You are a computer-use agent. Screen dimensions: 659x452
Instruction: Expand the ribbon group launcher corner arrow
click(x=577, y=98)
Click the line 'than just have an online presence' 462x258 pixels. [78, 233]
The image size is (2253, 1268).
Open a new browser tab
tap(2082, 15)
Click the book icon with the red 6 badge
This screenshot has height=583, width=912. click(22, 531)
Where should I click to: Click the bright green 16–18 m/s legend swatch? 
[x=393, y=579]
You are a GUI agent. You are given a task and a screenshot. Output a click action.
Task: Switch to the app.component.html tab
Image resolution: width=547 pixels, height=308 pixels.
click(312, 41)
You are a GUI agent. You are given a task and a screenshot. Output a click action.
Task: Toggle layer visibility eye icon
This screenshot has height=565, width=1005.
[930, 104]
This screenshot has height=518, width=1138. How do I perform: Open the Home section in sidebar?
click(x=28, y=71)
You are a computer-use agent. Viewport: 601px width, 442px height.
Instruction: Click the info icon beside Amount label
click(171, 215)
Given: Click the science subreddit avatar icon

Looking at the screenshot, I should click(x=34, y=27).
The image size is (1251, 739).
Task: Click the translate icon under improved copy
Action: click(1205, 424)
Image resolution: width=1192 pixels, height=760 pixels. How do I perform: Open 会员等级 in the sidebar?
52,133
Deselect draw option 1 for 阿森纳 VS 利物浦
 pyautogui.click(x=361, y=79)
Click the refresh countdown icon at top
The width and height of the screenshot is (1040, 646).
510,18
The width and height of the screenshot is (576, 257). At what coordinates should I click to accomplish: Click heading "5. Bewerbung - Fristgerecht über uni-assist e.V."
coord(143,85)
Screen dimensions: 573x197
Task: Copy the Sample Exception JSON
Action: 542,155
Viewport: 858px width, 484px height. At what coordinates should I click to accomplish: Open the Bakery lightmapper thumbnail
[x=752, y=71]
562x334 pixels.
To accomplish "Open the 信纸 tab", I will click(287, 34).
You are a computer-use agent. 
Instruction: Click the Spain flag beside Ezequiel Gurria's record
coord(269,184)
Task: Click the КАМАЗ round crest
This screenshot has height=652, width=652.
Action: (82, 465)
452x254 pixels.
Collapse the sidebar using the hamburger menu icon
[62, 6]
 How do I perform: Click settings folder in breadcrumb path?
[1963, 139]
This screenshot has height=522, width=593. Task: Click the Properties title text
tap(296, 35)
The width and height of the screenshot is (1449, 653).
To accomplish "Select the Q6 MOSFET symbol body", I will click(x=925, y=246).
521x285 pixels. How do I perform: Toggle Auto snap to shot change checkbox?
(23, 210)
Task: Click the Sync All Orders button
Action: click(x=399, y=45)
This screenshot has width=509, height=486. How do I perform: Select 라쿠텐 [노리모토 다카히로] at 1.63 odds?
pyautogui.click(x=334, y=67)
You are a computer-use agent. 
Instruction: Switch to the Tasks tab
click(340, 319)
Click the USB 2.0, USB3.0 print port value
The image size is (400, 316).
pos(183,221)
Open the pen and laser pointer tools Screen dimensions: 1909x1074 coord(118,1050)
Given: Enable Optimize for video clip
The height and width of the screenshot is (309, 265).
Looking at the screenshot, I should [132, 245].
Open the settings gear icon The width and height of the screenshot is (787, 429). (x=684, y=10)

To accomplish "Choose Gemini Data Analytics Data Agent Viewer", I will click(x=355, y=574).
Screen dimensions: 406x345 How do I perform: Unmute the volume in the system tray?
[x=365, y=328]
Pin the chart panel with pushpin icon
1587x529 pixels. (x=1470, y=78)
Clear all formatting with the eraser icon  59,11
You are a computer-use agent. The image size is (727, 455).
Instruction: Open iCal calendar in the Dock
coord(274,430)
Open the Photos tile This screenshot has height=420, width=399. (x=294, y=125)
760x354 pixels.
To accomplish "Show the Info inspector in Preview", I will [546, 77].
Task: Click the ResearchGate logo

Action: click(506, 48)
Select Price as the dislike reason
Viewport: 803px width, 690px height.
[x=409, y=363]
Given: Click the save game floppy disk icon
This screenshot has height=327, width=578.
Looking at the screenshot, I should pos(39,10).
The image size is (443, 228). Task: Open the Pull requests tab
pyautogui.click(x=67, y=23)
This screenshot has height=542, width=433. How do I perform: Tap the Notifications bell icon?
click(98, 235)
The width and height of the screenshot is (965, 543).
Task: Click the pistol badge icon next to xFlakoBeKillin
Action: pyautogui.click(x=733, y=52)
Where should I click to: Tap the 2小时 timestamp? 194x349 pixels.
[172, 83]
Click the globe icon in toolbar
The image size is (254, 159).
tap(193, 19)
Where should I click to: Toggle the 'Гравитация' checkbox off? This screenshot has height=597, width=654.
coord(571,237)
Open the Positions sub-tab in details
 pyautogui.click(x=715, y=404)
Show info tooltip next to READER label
▬▬▬▬▬▬▬▬▬▬
- _Problem details_: Format all of the material above as a numbered list, omitting any blank lines.

- _Expected output_:
1. You are a computer-use agent. Screen dimensions: 659x452
2. Instruction: Expand the ribbon group launcher corner arrow
3. click(x=577, y=98)
4. Click the line 'than just have an online presence' 462x258 pixels. [78, 233]
5. The image size is (2253, 1268).
6. Open a new browser tab
7. tap(2082, 15)
8. Click the book icon with the red 6 badge
9. This screenshot has height=583, width=912. click(22, 531)
10. Where should I click to: Click the bright green 16–18 m/s legend swatch? 
11. [x=393, y=579]
12. You are a GUI agent. You are given a task and a screenshot. Output a click action.
13. Task: Switch to the app.component.html tab
14. Image resolution: width=547 pixels, height=308 pixels.
15. click(312, 41)
16. You are a GUI agent. You are given a task and a screenshot. Output a click action.
17. Task: Toggle layer visibility eye icon
18. This screenshot has height=565, width=1005.
19. [930, 104]
20. This screenshot has height=518, width=1138. How do I perform: Open the Home section in sidebar?
21. click(x=28, y=71)
22. You are a computer-use agent. Viewport: 601px width, 442px height.
23. Instruction: Click the info icon beside Amount label
24. click(171, 215)
25. Given: Click the science subreddit avatar icon
26. Looking at the screenshot, I should click(x=34, y=27).
27. The image size is (1251, 739).
28. Task: Click the translate icon under improved copy
29. Action: click(1205, 424)
30. Image resolution: width=1192 pixels, height=760 pixels. How do I perform: Open 会员等级 in the sidebar?
31. 52,133
32. Deselect draw option 1 for 阿森纳 VS 利物浦
33.  pyautogui.click(x=361, y=79)
34. Click the refresh countdown icon at top
35. The width and height of the screenshot is (1040, 646).
36. 510,18
37. The width and height of the screenshot is (576, 257). At what coordinates should I click to accomplish: Click heading "5. Bewerbung - Fristgerecht über uni-assist e.V."
38. coord(143,85)
39. Screen dimensions: 573x197
40. Task: Copy the Sample Exception JSON
41. Action: 542,155
42. Viewport: 858px width, 484px height. At what coordinates should I click to accomplish: Open the Bakery lightmapper thumbnail
43. [x=752, y=71]
44. 562x334 pixels.
45. To accomplish "Open the 信纸 tab", I will click(287, 34).
46. You are a computer-use agent. 
47. Instruction: Click the Spain flag beside Ezequiel Gurria's record
48. coord(269,184)
49. Task: Click the КАМАЗ round crest
50. This screenshot has height=652, width=652.
51. Action: (82, 465)
52. 452x254 pixels.
53. Collapse the sidebar using the hamburger menu icon
54. [62, 6]
55.  How do I perform: Click settings folder in breadcrumb path?
56. [1963, 139]
57. This screenshot has height=522, width=593. Task: Click the Properties title text
58. tap(296, 35)
59. The width and height of the screenshot is (1449, 653).
60. To accomplish "Select the Q6 MOSFET symbol body", I will click(x=925, y=246).
61. 521x285 pixels. How do I perform: Toggle Auto snap to shot change checkbox?
62. (23, 210)
63. Task: Click the Sync All Orders button
64. Action: click(x=399, y=45)
65. This screenshot has width=509, height=486. How do I perform: Select 라쿠텐 [노리모토 다카히로] at 1.63 odds?
66. pyautogui.click(x=334, y=67)
67. You are a computer-use agent. 
68. Instruction: Switch to the Tasks tab
69. click(340, 319)
70. Click the USB 2.0, USB3.0 print port value
71. The image size is (400, 316).
72. pos(183,221)
73. Open the pen and laser pointer tools Screen dimensions: 1909x1074 coord(118,1050)
74. Given: Enable Optimize for video clip
75. The height and width of the screenshot is (309, 265).
76. Looking at the screenshot, I should [132, 245].
77. Open the settings gear icon The width and height of the screenshot is (787, 429). (x=684, y=10)
78. To accomplish "Choose Gemini Data Analytics Data Agent Viewer", I will click(x=355, y=574).
79. Screen dimensions: 406x345 How do I perform: Unmute the volume in the system tray?
80. [x=365, y=328]
81. Pin the chart panel with pushpin icon
82. 1587x529 pixels. (x=1470, y=78)
83. Clear all formatting with the eraser icon  59,11
84. You are a computer-use agent. The image size is (727, 455).
85. Instruction: Open iCal calendar in the Dock
86. coord(274,430)
87. Open the Photos tile This screenshot has height=420, width=399. (x=294, y=125)
88. 760x354 pixels.
89. To accomplish "Show the Info inspector in Preview", I will [546, 77].
90. Task: Click the ResearchGate logo
91. Action: click(506, 48)
92. Select Price as the dislike reason
93. Viewport: 803px width, 690px height.
94. [x=409, y=363]
95. Given: Click the save game floppy disk icon
96. This screenshot has height=327, width=578.
97. Looking at the screenshot, I should pos(39,10).
98. The image size is (443, 228). Task: Open the Pull requests tab
99. pyautogui.click(x=67, y=23)
100. This screenshot has height=542, width=433. How do I perform: Tap the Notifications bell icon?
101. click(98, 235)
102. The width and height of the screenshot is (965, 543).
103. Task: Click the pistol badge icon next to xFlakoBeKillin
104. Action: pyautogui.click(x=733, y=52)
105. Where should I click to: Tap the 2小时 timestamp? 194x349 pixels.
106. [172, 83]
107. Click the globe icon in toolbar
108. The image size is (254, 159).
109. tap(193, 19)
110. Where should I click to: Toggle the 'Гравитация' checkbox off? This screenshot has height=597, width=654.
111. coord(571,237)
112. Open the Positions sub-tab in details
113.  pyautogui.click(x=715, y=404)
114. Show info tooltip next to READER label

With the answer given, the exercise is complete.